Where a line has odd spacing or punctuation, keep it; transcribe all the entries exactly.

**Stored data:**
######

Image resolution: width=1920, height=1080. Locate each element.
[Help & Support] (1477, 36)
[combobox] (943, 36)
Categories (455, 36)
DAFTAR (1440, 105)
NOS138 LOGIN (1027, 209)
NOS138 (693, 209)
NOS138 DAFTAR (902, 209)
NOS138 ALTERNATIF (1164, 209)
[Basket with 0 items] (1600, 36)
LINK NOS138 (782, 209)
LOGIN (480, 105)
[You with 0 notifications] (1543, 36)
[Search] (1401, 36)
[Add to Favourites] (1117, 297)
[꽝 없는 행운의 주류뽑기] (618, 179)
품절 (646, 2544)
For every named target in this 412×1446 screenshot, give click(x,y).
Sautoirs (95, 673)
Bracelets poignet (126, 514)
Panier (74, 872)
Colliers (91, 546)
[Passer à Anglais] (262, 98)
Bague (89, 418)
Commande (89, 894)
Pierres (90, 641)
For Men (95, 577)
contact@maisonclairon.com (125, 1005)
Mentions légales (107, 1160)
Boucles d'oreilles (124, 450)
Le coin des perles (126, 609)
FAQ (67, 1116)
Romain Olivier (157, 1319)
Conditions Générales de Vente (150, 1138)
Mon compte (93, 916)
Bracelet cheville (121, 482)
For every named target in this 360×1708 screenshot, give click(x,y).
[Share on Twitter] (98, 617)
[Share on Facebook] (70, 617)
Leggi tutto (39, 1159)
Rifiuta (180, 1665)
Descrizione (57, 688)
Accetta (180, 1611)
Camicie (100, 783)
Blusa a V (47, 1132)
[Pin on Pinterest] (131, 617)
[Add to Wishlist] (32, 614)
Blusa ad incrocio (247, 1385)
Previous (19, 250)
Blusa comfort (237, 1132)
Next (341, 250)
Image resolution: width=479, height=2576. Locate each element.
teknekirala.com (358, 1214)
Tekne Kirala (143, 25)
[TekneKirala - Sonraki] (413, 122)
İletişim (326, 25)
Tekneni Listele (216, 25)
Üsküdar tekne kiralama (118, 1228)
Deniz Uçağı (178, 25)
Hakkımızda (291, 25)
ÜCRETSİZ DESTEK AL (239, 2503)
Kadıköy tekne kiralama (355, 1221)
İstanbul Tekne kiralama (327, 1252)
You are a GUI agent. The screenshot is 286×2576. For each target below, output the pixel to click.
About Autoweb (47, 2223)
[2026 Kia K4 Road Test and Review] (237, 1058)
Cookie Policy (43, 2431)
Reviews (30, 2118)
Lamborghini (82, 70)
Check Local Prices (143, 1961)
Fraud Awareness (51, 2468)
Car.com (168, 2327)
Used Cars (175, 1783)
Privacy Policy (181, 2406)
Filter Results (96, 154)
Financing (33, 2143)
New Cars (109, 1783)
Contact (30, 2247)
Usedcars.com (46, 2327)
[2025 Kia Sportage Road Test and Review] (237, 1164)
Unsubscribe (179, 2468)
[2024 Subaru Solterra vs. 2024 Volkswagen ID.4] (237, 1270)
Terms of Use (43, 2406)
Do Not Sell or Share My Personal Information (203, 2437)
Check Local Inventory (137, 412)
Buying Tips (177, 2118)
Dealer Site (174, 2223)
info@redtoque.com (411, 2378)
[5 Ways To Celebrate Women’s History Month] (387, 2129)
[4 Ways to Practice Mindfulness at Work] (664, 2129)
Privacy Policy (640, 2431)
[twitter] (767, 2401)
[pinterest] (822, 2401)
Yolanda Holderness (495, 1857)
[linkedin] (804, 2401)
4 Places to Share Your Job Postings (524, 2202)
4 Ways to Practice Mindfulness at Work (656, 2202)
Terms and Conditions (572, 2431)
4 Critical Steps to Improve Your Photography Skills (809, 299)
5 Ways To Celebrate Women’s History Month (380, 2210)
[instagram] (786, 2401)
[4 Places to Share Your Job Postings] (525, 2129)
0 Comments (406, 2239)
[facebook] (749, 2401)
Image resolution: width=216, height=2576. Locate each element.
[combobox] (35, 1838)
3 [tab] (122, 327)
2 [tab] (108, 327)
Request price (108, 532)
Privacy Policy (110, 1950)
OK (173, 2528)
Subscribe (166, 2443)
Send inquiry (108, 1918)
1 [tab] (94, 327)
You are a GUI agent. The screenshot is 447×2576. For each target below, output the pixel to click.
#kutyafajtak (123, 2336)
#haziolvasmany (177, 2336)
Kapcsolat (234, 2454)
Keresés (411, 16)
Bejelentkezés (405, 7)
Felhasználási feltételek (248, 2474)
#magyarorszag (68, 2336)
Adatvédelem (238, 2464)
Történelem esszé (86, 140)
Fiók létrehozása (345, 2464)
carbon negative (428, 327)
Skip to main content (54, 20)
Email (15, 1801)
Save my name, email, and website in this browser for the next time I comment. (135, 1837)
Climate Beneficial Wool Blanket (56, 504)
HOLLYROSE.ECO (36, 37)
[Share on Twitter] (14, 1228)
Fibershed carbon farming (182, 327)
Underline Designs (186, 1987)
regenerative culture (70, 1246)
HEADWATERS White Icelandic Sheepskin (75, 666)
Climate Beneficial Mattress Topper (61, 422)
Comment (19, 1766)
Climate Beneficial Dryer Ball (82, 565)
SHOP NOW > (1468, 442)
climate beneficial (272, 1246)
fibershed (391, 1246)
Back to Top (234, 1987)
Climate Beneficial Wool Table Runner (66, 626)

######

**Answer section:**
Image resolution: width=1920, height=1080. Locate each element.
[Help & Support] (1477, 36)
[combobox] (943, 36)
Categories (455, 36)
DAFTAR (1440, 105)
NOS138 LOGIN (1027, 209)
NOS138 (693, 209)
NOS138 DAFTAR (902, 209)
NOS138 ALTERNATIF (1164, 209)
[Basket with 0 items] (1600, 36)
LINK NOS138 (782, 209)
LOGIN (480, 105)
[You with 0 notifications] (1543, 36)
[Search] (1401, 36)
[Add to Favourites] (1117, 297)
[꽝 없는 행운의 주류뽑기] (618, 179)
품절 (646, 2544)
For every named target in this 412×1446 screenshot, give click(x,y).
Sautoirs (95, 673)
Bracelets poignet (126, 514)
Panier (74, 872)
Colliers (91, 546)
[Passer à Anglais] (262, 98)
Bague (89, 418)
Commande (89, 894)
Pierres (90, 641)
For Men (95, 577)
contact@maisonclairon.com (125, 1005)
Mentions légales (107, 1160)
Boucles d'oreilles (124, 450)
Le coin des perles (126, 609)
FAQ (67, 1116)
Romain Olivier (157, 1319)
Conditions Générales de Vente (150, 1138)
Mon compte (93, 916)
Bracelet cheville (121, 482)
For every named target in this 360×1708 screenshot, give click(x,y).
[Share on Twitter] (98, 617)
[Share on Facebook] (70, 617)
Leggi tutto (39, 1159)
Rifiuta (180, 1665)
Descrizione (57, 688)
Accetta (180, 1611)
Camicie (100, 783)
Blusa a V (47, 1132)
[Pin on Pinterest] (131, 617)
[Add to Wishlist] (32, 614)
Blusa ad incrocio (247, 1385)
Previous (19, 250)
Blusa comfort (237, 1132)
Next (341, 250)
Image resolution: width=479, height=2576. Locate each element.
teknekirala.com (358, 1214)
Tekne Kirala (143, 25)
[TekneKirala - Sonraki] (413, 122)
İletişim (326, 25)
Tekneni Listele (216, 25)
Üsküdar tekne kiralama (118, 1228)
Deniz Uçağı (178, 25)
Hakkımızda (291, 25)
ÜCRETSİZ DESTEK AL (239, 2503)
Kadıköy tekne kiralama (355, 1221)
İstanbul Tekne kiralama (327, 1252)
You are a GUI agent. The screenshot is 286×2576. For each target below, output the pixel to click.
About Autoweb (47, 2223)
[2026 Kia K4 Road Test and Review] (237, 1058)
Cookie Policy (43, 2431)
Reviews (30, 2118)
Lamborghini (82, 70)
Check Local Prices (143, 1961)
Fraud Awareness (51, 2468)
Car.com (168, 2327)
Used Cars (175, 1783)
Privacy Policy (181, 2406)
Filter Results (96, 154)
Financing (33, 2143)
New Cars (109, 1783)
Contact (30, 2247)
Usedcars.com (46, 2327)
[2025 Kia Sportage Road Test and Review] (237, 1164)
Unsubscribe (179, 2468)
[2024 Subaru Solterra vs. 2024 Volkswagen ID.4] (237, 1270)
Terms of Use (43, 2406)
Do Not Sell or Share My Personal Information (203, 2437)
Check Local Inventory (137, 412)
Buying Tips (177, 2118)
Dealer Site (174, 2223)
info@redtoque.com (411, 2378)
[5 Ways To Celebrate Women’s History Month] (387, 2129)
[4 Ways to Practice Mindfulness at Work] (664, 2129)
Privacy Policy (640, 2431)
[twitter] (767, 2401)
[pinterest] (822, 2401)
Yolanda Holderness (495, 1857)
[linkedin] (804, 2401)
4 Places to Share Your Job Postings (524, 2202)
4 Ways to Practice Mindfulness at Work (656, 2202)
Terms and Conditions (572, 2431)
4 Critical Steps to Improve Your Photography Skills (809, 299)
5 Ways To Celebrate Women’s History Month (380, 2210)
[instagram] (786, 2401)
[4 Places to Share Your Job Postings] (525, 2129)
0 Comments (406, 2239)
[facebook] (749, 2401)
Image resolution: width=216, height=2576. Locate each element.
[combobox] (35, 1838)
3 [tab] (122, 327)
2 [tab] (108, 327)
Request price (108, 532)
Privacy Policy (110, 1950)
OK (173, 2528)
Subscribe (166, 2443)
Send inquiry (108, 1918)
1 [tab] (94, 327)
You are a GUI agent. The screenshot is 447×2576. For each target below, output the pixel to click.
#kutyafajtak (123, 2336)
#haziolvasmany (177, 2336)
Kapcsolat (234, 2454)
Keresés (411, 16)
Bejelentkezés (405, 7)
Felhasználási feltételek (248, 2474)
#magyarorszag (68, 2336)
Adatvédelem (238, 2464)
Történelem esszé (86, 140)
Fiók létrehozása (345, 2464)
carbon negative (428, 327)
Skip to main content (54, 20)
Email (15, 1801)
Save my name, email, and website in this browser for the next time I comment. (135, 1837)
Climate Beneficial Wool Blanket (56, 504)
HOLLYROSE.ECO (36, 37)
[Share on Twitter] (14, 1228)
Fibershed carbon farming (182, 327)
Underline Designs (186, 1987)
regenerative culture (70, 1246)
HEADWATERS White Icelandic Sheepskin (75, 666)
Climate Beneficial Mattress Topper (61, 422)
Comment (19, 1766)
Climate Beneficial Dryer Ball (82, 565)
SHOP NOW > (1468, 442)
climate beneficial (272, 1246)
fibershed (391, 1246)
Back to Top (234, 1987)
Climate Beneficial Wool Table Runner (66, 626)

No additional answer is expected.